─── Information ───

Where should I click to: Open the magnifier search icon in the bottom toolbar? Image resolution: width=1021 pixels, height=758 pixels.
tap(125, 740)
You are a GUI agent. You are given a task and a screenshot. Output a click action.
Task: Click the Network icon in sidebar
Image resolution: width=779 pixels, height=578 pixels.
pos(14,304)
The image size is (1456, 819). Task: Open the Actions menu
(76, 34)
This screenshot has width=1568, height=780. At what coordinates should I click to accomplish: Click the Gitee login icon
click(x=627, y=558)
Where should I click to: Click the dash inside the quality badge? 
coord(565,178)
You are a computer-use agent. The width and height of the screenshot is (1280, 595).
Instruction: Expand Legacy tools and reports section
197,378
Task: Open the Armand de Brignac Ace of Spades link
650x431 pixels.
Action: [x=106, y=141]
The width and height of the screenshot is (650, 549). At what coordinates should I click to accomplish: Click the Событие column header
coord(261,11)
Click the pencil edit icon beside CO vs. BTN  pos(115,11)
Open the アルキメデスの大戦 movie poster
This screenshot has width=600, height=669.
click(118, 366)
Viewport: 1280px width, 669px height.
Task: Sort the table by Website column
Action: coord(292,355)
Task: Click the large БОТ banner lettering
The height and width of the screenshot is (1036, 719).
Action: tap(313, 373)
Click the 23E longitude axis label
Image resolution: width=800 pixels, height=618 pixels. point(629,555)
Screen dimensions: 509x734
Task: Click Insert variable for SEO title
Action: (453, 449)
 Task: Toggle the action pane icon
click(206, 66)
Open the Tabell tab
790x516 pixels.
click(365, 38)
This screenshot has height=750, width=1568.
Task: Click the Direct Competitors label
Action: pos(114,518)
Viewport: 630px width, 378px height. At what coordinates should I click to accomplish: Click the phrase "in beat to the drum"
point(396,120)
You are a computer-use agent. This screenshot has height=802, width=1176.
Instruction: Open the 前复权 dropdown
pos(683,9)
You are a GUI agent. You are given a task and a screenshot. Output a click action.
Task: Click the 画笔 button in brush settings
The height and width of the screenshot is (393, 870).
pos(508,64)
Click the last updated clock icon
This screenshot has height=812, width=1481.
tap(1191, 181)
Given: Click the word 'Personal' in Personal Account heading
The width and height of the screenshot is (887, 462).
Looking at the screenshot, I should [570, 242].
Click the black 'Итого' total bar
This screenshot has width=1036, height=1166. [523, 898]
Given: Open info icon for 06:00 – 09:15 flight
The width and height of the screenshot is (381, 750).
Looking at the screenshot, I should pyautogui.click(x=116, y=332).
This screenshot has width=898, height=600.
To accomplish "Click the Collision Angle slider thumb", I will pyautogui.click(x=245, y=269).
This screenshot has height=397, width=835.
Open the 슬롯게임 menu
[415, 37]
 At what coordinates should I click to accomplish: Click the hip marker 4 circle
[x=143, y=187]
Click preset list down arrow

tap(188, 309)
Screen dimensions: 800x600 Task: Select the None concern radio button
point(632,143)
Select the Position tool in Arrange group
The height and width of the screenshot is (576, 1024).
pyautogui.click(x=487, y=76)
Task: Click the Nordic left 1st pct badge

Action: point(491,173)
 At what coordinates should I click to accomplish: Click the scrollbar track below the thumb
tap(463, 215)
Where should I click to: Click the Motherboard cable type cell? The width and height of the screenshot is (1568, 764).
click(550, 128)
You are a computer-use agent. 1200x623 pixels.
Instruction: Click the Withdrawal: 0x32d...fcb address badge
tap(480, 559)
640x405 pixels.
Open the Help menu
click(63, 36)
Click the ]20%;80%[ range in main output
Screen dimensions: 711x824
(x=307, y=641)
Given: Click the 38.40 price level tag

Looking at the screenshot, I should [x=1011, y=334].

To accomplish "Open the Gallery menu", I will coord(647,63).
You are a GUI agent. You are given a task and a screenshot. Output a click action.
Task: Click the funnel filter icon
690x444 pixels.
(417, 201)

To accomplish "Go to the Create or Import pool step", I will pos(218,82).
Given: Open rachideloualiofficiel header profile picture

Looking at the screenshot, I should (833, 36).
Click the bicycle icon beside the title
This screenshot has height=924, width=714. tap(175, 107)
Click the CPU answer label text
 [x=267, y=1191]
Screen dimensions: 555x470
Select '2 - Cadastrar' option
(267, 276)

───

### Your assignment
Each of the entries must be written out again exactly.

### Reply to the exercise
Where should I click to: Open the magnifier search icon in the bottom toolbar? Image resolution: width=1021 pixels, height=758 pixels.
tap(125, 740)
You are a GUI agent. You are given a task and a screenshot. Output a click action.
Task: Click the Network icon in sidebar
Image resolution: width=779 pixels, height=578 pixels.
pos(14,304)
The image size is (1456, 819). Task: Open the Actions menu
(76, 34)
This screenshot has width=1568, height=780. At what coordinates should I click to accomplish: Click the Gitee login icon
click(x=627, y=558)
Where should I click to: Click the dash inside the quality badge? 
coord(565,178)
You are a computer-use agent. The width and height of the screenshot is (1280, 595).
Instruction: Expand Legacy tools and reports section
197,378
Task: Open the Armand de Brignac Ace of Spades link
650x431 pixels.
Action: [x=106, y=141]
The width and height of the screenshot is (650, 549). At what coordinates should I click to accomplish: Click the Событие column header
coord(261,11)
Click the pencil edit icon beside CO vs. BTN  pos(115,11)
Open the アルキメデスの大戦 movie poster
This screenshot has width=600, height=669.
click(118, 366)
Viewport: 1280px width, 669px height.
Task: Sort the table by Website column
Action: coord(292,355)
Task: Click the large БОТ banner lettering
The height and width of the screenshot is (1036, 719).
Action: tap(313, 373)
Click the 23E longitude axis label
Image resolution: width=800 pixels, height=618 pixels. point(629,555)
Screen dimensions: 509x734
Task: Click Insert variable for SEO title
Action: (453, 449)
 Task: Toggle the action pane icon
click(206, 66)
Open the Tabell tab
790x516 pixels.
click(365, 38)
This screenshot has height=750, width=1568.
Task: Click the Direct Competitors label
Action: pos(114,518)
Viewport: 630px width, 378px height. At what coordinates should I click to accomplish: Click the phrase "in beat to the drum"
point(396,120)
You are a computer-use agent. This screenshot has height=802, width=1176.
Instruction: Open the 前复权 dropdown
pos(683,9)
You are a GUI agent. You are given a task and a screenshot. Output a click action.
Task: Click the 画笔 button in brush settings
The height and width of the screenshot is (393, 870).
pos(508,64)
Click the last updated clock icon
This screenshot has height=812, width=1481.
tap(1191, 181)
Given: Click the word 'Personal' in Personal Account heading
The width and height of the screenshot is (887, 462).
Looking at the screenshot, I should [570, 242].
Click the black 'Итого' total bar
This screenshot has width=1036, height=1166. [523, 898]
Given: Open info icon for 06:00 – 09:15 flight
The width and height of the screenshot is (381, 750).
Looking at the screenshot, I should pyautogui.click(x=116, y=332).
This screenshot has width=898, height=600.
To accomplish "Click the Collision Angle slider thumb", I will pyautogui.click(x=245, y=269).
This screenshot has height=397, width=835.
Open the 슬롯게임 menu
[415, 37]
 At what coordinates should I click to accomplish: Click the hip marker 4 circle
[x=143, y=187]
Click preset list down arrow

tap(188, 309)
Screen dimensions: 800x600 Task: Select the None concern radio button
point(632,143)
Select the Position tool in Arrange group
The height and width of the screenshot is (576, 1024).
pyautogui.click(x=487, y=76)
Task: Click the Nordic left 1st pct badge

Action: point(491,173)
 At what coordinates should I click to accomplish: Click the scrollbar track below the thumb
tap(463, 215)
Where should I click to: Click the Motherboard cable type cell? The width and height of the screenshot is (1568, 764).
click(550, 128)
You are a computer-use agent. 1200x623 pixels.
Instruction: Click the Withdrawal: 0x32d...fcb address badge
tap(480, 559)
640x405 pixels.
Open the Help menu
click(63, 36)
Click the ]20%;80%[ range in main output
Screen dimensions: 711x824
(x=307, y=641)
Given: Click the 38.40 price level tag

Looking at the screenshot, I should [x=1011, y=334].

To accomplish "Open the Gallery menu", I will coord(647,63).
You are a GUI agent. You are given a task and a screenshot. Output a click action.
Task: Click the funnel filter icon
690x444 pixels.
(417, 201)

To accomplish "Go to the Create or Import pool step", I will pos(218,82).
Given: Open rachideloualiofficiel header profile picture

Looking at the screenshot, I should (833, 36).
Click the bicycle icon beside the title
This screenshot has height=924, width=714. tap(175, 107)
Click the CPU answer label text
 [x=267, y=1191]
Screen dimensions: 555x470
Select '2 - Cadastrar' option
(267, 276)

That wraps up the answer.